The mountain fell on 20 November 1879

Eight months of siege ended on 20 November 1879 when colonial forces took Mount Moorosi in Quthing, Lesotho. The Phuthi, Thembu, and San communities living there scattered south. That is where the AmaQithi dispersal starts.

Mount Moorosi sits above the Quthing valley in what is now southern Lesotho. By the 1860s it had become home to a mixed community: Phuthi people under Chief Moorosi, Thembu groups who had come north during the Mfecane (the upheaval of forced migrations), and San families who had been in the Maluti mountains for generations. The word for that arrangement, in the language the Cape Colony used, was "a problem."

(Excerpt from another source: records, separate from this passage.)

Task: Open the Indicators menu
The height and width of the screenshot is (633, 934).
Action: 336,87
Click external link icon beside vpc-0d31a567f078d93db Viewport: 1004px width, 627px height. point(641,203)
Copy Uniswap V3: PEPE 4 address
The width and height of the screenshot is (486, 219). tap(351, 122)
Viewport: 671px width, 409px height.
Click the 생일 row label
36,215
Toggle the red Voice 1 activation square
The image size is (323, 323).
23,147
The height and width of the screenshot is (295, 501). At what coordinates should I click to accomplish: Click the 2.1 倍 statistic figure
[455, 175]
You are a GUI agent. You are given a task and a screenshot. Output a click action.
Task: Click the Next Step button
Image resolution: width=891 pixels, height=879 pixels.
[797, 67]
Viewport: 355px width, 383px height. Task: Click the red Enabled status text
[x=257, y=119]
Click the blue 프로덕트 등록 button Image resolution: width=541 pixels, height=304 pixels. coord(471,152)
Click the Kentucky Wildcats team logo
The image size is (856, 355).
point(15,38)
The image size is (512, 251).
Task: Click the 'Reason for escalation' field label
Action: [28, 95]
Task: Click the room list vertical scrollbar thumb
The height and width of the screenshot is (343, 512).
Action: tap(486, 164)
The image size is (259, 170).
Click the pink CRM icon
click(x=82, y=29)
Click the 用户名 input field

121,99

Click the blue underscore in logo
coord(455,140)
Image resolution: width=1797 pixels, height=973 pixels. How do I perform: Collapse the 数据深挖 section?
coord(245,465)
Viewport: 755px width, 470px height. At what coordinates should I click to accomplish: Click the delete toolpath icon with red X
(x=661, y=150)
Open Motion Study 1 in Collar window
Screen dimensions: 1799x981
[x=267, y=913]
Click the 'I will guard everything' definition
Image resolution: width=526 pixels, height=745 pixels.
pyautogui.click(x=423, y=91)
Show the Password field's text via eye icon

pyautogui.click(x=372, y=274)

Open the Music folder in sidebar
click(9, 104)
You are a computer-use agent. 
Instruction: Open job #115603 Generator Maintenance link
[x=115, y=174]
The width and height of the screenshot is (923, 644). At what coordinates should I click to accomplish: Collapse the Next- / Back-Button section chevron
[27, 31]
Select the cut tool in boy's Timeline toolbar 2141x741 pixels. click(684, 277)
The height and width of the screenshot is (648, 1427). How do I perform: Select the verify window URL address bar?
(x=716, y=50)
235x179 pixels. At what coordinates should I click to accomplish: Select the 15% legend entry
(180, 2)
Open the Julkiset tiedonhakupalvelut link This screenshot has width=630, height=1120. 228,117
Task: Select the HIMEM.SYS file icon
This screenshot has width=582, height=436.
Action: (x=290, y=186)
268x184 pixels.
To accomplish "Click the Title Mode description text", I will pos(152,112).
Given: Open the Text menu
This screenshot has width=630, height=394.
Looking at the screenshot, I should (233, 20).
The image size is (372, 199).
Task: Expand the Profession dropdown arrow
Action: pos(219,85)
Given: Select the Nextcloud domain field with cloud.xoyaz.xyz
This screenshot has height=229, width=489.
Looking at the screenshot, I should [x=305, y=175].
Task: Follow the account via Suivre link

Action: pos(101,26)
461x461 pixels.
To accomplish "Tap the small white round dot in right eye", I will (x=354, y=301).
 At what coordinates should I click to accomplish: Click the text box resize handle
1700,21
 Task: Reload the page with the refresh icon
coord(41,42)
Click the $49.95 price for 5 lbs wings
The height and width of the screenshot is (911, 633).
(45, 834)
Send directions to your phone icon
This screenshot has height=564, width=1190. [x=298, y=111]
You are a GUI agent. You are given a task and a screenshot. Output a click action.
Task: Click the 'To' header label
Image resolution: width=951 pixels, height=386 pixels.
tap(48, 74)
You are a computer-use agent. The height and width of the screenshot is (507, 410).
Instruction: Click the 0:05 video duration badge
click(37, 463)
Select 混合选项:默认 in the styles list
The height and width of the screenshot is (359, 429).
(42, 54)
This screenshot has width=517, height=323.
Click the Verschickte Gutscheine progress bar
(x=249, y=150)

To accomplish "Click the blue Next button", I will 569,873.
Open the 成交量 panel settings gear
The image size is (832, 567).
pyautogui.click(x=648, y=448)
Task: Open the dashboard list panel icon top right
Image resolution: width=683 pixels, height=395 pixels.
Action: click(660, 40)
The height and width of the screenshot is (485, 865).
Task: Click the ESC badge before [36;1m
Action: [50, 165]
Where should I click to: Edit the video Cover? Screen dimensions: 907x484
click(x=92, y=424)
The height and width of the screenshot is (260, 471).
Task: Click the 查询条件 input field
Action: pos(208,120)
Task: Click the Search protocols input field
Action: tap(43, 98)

The AmaQithi were among those Thembu groups. Their oral tradition places them in Quthing before the war. One community member's inkaba (ancestral cord-burial site) is in Lesotho. The Sotho name Quthing is the locative form of emaQithini in isiXhosa: the place of the AmaQithi. The name of the valley is the name of the clan.

Eight months

The Cape Colony had been pushing to disarm the Sotho chiefs. Moorosi refused. In April 1879, colonial forces began a siege of the mountain. It lasted eight months. On 20 November 1879, the mountain fell. Moorosi was killed on the slopes. His followers — Phuthi, Thembu, San — fled.

Three lines carried the AmaQithi south: Ngcongolo's line went to eNgcobo, other families to Cofimvaba, and the Qhwabi line to Mkapusi in Lady Frere, where they founded the village now called emaQithini — Mqithi Village. Three routes, three districts, one clan name across all of them.

What survived the mountain

Our research suggests the split was not panic. Spreading across several districts made it harder for colonial authorities to find and tax the group as a single unit. The families that scattered were still in contact with each other — the name, izibongo, and ingqithi custom held across all three lines.

Qwabi Joka, who settled at Mkapusi, named one son Molosi — after Chief Moorosi, adjusted slightly to avoid the British blacklists that followed the war. He named another son Bushman outright. Both names are still in the family. He was making sure his children would know where they came from, whatever the clerks wrote down.